Each layer passes data in three directions: above with a layer communicating more abstractly, parallel or across to the same layer in another host, and below with a layer handling less abstract (that is, more fundamental) data items. The communications above and below are actual interactions, while the parallel one is a virtual communication path. Parallel layers are called "peers."
Let us look at a simple example of protocol transmission. Suppose that, to send e-mail to a friend, you run an application such as Eudora, Outlook, or Unix mail. You type a message, using the application's editor, and the application formats the message into two parts: a header that shows to whom the message is intended (as well as other things, such as sender and time sent), and a body that contains the text of your message. The application reformats your message into a standard format so that even if you and your friend use different mail applications, you can still exchange e-mail. This transformation is shown in Figure 7-6.

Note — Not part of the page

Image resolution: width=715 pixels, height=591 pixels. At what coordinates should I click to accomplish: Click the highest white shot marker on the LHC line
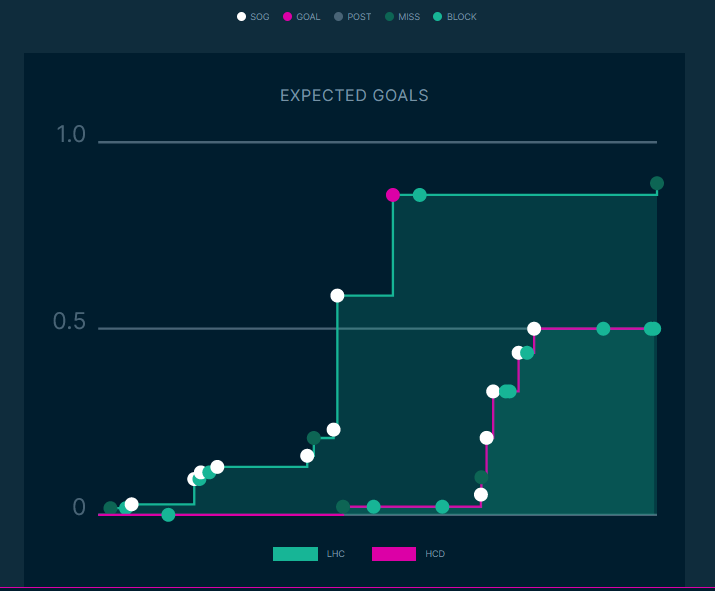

Figure 7-6 Transformation.
However, the message is not transmitted exactly as you typed it, as raw text. Raw text is a very inefficient coding, because an alphabet uses relatively few of the 255 possible characters for an 8-bit byte. Instead, the presentation layer is likely to change the raw text into something else. It may do compression, character conversions, and even some cryptography. An e-mail message is a one-way transfer (from sender to receiver), so it is not initiating a session in which data fly back and forth between the two endpoints. Because the notion of a communication session is not directly relevant in this scenario, we ignore the session layer for now. Occasionally, spurious signals intrude in a communication channel, as when static rustles a telephone line or interference intrudes on a radio or television signal. To address this, the transport layer adds error detection and correction coding to filter out these spurious signals.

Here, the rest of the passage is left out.